Section: New Results
Due to the great uncertainties that arise in air quality modeling, relying on a single model may not be sufficient. Therefore ensembles of simulations are now considered in a wide range of applications, from uncertainty estimation to operational forecast.
Ensemble forecasting with machine learning algorithms
Participants : Vivien Mallet, Gilles Stoltz [ CNRS ] , Karim Drifi, Édouard Debry [ INERIS ] .
Based on ensemble simulations, improved forecasts can be generated by means of linear combinations of the individual forecasts. A weight is associated to each model, depending on past observations and simulations (Figure 3 ). New machine learning algorithms (sequential aggregation) were developed and used for this purpose. Most of these provide theoretical bounds on the performance (compared to the optimal constant model combination) and deliver significantly improved forecasts.

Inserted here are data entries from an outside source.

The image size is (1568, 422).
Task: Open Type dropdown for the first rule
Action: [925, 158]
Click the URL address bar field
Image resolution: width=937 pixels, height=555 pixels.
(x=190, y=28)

The practical performance of the methods which have been developed is very satisfactory. The theoretical bounds are always reached proving that the potential of the ensemble is well exploited. This was checked for large ensembles (dozens of models) as well as for small ensembles (a few models). The methods were successfully applied to forecast ozone, nitrogen dioxide and aerorols in operational mode, on the Prév'air platform (http://www.prevair.org ) managed by INERIS. After an operational test from summer 2008 to summer 2009, the methods have been officially introduced in the daily forecasts of Prév'air.

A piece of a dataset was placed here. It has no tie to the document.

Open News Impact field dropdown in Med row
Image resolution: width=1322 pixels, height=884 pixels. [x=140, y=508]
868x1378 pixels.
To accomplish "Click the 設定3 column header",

The aggregation methods proved to be efficient on extreme events, but not enough to forecast threshold exceedances: they cannot compensate enough for the poor threshold detection of the individual models. Classification methods, mainly Perceptron, have been studied to address this issue. These methods can slightly improve the forecasts, but further work is needed.
Uncertainty estimation based on multimodel ensembles
Participants : Damien Garaud, Vivien Mallet.
Air quality forecasts are limited by strong uncertainties especially in the input data and in the physical formulation of the models. There is a need to estimate these uncertainties for the evaluation of the forecasts, the production of probabilistic forecasts, and a more accurate estimation of the error covariance matrices required by data assimilation.
Because a large part of the uncertainty in the forecast originates from uncertainties in the model formulation (primarily the physical parameterizations), a multimodel ensemble seems to be the adequate tool for uncertainty estimation. A large ensemble with 100 members was generated over year 2001 and analyzed with criteria like the Brier score. Preliminary work on the calibration of the ensemble was carried out (Figure 4 ): the ensemble members were selected so as to optimize the evaluation criteria. This may be formulated as a combinatorial optimization problem where one searches for an optimal combination of models out of a huge space of acceptable models.